▶ **Work instructions**: Reproduce the data below line by line, from its first line to the line with "O Blog (34, 2198)", both included, and nothing past that point.

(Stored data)
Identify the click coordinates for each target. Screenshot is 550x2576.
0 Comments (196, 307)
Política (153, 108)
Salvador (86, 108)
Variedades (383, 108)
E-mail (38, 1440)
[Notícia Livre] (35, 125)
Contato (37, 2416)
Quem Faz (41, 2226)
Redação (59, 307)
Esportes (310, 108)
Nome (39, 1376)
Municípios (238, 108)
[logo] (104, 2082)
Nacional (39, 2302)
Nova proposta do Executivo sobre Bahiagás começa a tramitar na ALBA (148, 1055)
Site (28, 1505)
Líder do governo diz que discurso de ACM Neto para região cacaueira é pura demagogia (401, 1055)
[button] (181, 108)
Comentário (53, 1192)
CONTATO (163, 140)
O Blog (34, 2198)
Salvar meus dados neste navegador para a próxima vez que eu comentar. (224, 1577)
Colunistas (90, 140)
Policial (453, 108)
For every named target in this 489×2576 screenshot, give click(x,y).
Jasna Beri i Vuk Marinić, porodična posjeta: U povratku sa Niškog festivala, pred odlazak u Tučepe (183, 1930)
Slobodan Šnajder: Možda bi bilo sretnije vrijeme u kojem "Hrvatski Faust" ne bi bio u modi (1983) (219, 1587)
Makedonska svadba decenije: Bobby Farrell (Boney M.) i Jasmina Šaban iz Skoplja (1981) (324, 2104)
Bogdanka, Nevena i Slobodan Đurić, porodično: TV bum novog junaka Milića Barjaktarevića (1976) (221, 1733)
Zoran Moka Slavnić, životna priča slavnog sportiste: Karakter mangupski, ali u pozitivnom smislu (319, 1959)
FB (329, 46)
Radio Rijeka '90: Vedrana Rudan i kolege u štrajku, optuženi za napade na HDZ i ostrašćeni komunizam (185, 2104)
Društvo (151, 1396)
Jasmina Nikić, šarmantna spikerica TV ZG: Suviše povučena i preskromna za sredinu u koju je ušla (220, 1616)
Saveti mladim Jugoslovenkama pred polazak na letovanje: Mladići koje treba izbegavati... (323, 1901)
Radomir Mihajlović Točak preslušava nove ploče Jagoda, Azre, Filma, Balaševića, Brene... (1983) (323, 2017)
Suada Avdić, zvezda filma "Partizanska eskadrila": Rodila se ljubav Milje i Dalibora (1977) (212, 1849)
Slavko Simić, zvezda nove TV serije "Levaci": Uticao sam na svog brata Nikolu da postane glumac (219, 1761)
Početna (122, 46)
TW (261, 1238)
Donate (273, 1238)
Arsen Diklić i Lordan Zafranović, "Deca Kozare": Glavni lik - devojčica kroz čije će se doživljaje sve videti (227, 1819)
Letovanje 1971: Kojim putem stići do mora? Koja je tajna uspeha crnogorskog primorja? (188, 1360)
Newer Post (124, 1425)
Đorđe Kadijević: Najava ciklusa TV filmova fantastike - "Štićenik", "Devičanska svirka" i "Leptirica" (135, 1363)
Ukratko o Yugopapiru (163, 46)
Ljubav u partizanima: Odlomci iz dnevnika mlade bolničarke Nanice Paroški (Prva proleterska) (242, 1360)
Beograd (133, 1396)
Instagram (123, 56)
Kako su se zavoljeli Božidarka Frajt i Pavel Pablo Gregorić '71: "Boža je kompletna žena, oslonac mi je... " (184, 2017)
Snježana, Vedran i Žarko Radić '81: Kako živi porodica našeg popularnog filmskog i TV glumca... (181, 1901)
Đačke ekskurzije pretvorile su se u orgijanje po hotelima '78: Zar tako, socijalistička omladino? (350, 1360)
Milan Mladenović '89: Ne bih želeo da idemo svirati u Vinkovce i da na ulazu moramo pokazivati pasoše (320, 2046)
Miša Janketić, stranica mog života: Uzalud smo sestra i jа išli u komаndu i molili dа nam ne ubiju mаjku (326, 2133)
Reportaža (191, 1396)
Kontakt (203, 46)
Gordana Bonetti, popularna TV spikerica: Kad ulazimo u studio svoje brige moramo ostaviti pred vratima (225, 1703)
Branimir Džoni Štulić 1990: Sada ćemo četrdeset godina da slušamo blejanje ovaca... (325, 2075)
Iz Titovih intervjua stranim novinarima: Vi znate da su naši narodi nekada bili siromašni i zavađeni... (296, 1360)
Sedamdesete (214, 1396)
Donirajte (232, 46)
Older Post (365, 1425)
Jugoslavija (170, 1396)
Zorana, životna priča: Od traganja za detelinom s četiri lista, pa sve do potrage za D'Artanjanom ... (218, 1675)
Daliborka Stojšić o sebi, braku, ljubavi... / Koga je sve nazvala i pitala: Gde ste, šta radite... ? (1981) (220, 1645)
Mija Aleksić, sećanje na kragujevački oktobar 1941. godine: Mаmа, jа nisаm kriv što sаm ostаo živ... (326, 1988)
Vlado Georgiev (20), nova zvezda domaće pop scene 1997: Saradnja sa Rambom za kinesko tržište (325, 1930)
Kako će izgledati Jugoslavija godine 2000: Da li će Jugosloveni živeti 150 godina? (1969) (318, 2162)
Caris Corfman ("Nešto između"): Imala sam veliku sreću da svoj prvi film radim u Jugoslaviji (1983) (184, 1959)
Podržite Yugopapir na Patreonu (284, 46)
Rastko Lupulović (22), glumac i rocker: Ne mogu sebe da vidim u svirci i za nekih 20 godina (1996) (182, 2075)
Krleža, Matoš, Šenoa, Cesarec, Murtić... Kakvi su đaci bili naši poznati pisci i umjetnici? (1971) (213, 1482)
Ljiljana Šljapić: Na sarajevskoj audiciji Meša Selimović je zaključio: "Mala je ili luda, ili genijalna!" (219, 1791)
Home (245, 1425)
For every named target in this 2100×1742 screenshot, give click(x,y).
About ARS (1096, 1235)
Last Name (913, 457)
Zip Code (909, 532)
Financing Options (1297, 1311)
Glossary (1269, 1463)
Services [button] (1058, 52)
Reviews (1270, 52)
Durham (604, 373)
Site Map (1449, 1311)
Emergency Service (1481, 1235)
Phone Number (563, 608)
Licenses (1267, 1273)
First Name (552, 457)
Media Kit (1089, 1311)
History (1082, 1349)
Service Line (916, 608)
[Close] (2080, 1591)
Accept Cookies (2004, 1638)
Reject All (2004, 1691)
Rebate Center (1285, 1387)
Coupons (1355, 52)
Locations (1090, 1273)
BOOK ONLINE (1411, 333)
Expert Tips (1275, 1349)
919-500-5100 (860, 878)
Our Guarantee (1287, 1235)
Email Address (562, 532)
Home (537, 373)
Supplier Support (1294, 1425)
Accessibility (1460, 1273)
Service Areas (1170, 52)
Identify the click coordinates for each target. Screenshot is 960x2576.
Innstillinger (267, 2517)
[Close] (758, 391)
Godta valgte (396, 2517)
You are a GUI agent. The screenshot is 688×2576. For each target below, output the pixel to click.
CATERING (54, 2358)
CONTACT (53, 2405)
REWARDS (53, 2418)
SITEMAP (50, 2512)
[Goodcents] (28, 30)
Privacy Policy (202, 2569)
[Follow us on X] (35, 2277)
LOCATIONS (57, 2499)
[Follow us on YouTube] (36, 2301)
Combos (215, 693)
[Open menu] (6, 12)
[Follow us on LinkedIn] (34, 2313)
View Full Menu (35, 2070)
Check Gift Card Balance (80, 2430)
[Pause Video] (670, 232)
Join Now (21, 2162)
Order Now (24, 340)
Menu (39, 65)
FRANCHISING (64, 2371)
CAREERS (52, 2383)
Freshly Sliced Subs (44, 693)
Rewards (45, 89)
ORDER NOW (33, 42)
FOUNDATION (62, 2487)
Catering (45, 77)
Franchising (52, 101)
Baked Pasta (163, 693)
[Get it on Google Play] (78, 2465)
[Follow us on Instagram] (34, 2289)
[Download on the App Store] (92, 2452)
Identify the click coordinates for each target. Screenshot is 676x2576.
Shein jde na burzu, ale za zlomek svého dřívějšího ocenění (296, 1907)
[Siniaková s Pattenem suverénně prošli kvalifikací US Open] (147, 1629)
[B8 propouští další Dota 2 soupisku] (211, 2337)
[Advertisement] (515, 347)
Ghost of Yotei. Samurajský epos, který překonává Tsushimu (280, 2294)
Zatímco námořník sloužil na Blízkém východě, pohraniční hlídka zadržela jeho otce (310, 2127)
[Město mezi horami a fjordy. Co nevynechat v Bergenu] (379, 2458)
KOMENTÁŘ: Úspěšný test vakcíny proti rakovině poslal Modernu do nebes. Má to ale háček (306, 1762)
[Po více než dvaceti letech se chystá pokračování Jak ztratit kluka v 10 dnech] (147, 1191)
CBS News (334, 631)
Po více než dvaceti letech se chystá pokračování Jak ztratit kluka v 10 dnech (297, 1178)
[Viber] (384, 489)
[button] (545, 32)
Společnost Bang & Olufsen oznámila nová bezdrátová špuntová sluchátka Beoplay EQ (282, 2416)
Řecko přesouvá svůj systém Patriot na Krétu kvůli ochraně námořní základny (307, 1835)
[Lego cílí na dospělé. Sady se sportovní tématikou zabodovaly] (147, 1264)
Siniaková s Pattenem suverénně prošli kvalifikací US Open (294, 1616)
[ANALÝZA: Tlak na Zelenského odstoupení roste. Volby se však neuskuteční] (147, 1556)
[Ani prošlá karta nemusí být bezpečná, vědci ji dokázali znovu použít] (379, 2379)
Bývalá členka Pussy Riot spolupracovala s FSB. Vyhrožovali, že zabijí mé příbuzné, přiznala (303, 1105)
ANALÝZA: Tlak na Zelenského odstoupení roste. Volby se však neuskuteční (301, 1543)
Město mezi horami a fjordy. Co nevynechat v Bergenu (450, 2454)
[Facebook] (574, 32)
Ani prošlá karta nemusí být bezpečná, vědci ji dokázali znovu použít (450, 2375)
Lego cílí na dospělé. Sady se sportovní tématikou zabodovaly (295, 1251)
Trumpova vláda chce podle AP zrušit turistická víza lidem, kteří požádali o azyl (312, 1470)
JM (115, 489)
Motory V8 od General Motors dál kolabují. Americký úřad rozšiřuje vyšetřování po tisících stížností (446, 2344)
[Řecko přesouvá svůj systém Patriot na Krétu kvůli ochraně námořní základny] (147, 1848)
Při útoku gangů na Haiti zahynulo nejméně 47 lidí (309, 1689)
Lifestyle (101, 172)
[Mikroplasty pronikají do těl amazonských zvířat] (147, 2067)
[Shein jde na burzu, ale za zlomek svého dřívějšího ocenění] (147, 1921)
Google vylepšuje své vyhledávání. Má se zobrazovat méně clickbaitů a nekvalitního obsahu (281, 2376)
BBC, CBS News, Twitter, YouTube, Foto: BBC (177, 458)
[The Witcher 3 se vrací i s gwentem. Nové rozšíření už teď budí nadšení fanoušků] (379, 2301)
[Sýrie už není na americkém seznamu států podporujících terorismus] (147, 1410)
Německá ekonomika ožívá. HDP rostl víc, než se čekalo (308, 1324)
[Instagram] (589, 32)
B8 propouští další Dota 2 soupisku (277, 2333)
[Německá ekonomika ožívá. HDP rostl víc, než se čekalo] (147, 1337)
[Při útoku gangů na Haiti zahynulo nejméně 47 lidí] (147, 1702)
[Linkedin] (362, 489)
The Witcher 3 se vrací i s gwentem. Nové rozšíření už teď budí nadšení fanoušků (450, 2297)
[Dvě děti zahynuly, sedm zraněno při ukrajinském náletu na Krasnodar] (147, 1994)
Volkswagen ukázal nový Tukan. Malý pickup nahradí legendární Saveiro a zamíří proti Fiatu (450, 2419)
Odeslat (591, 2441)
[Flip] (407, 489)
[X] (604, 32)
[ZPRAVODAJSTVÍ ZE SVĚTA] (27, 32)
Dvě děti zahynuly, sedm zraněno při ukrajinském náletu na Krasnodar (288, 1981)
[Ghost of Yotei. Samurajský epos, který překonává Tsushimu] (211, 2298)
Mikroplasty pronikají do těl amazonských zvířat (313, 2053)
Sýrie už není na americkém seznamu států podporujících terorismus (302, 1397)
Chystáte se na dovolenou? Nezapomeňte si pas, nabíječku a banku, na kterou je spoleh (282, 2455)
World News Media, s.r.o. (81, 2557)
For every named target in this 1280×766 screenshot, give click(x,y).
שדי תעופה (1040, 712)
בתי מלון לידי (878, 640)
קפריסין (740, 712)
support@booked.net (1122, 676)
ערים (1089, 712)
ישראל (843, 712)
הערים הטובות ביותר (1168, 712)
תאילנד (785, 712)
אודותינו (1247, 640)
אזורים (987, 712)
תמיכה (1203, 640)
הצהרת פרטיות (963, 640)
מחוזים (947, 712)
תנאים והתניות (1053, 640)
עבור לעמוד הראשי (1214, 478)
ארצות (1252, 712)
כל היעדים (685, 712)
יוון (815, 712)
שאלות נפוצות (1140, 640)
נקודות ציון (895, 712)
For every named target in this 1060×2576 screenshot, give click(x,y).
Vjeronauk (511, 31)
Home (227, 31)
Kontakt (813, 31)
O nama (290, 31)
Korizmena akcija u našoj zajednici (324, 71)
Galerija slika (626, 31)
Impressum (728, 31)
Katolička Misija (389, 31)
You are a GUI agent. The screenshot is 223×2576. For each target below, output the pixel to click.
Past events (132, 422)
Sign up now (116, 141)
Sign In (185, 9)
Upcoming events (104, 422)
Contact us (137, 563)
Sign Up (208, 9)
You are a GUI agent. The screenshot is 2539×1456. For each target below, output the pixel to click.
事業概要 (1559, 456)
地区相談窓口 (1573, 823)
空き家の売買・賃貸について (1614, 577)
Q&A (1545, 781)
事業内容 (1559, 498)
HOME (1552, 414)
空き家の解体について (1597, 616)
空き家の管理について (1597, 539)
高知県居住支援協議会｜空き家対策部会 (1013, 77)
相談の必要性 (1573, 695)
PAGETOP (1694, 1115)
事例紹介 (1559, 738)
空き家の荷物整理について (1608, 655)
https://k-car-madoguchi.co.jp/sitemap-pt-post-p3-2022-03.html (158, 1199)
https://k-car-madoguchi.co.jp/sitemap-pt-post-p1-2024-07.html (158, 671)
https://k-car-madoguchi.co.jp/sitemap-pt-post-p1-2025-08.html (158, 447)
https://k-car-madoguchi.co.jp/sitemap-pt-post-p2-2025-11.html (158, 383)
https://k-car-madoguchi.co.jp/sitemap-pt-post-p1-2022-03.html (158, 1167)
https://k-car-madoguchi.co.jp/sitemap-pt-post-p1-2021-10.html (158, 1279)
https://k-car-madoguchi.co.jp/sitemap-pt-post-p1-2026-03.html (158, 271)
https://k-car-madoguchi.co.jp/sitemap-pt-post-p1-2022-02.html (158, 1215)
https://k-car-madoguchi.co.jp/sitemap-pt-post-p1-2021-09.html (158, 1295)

▶ **Exercise answer**:
Identify the click coordinates for each target. Screenshot is 550x2576.
0 Comments (196, 307)
Política (153, 108)
Salvador (86, 108)
Variedades (383, 108)
E-mail (38, 1440)
[Notícia Livre] (35, 125)
Contato (37, 2416)
Quem Faz (41, 2226)
Redação (59, 307)
Esportes (310, 108)
Nome (39, 1376)
Municípios (238, 108)
[logo] (104, 2082)
Nacional (39, 2302)
Nova proposta do Executivo sobre Bahiagás começa a tramitar na ALBA (148, 1055)
Site (28, 1505)
Líder do governo diz que discurso de ACM Neto para região cacaueira é pura demagogia (401, 1055)
[button] (181, 108)
Comentário (53, 1192)
CONTATO (163, 140)
O Blog (34, 2198)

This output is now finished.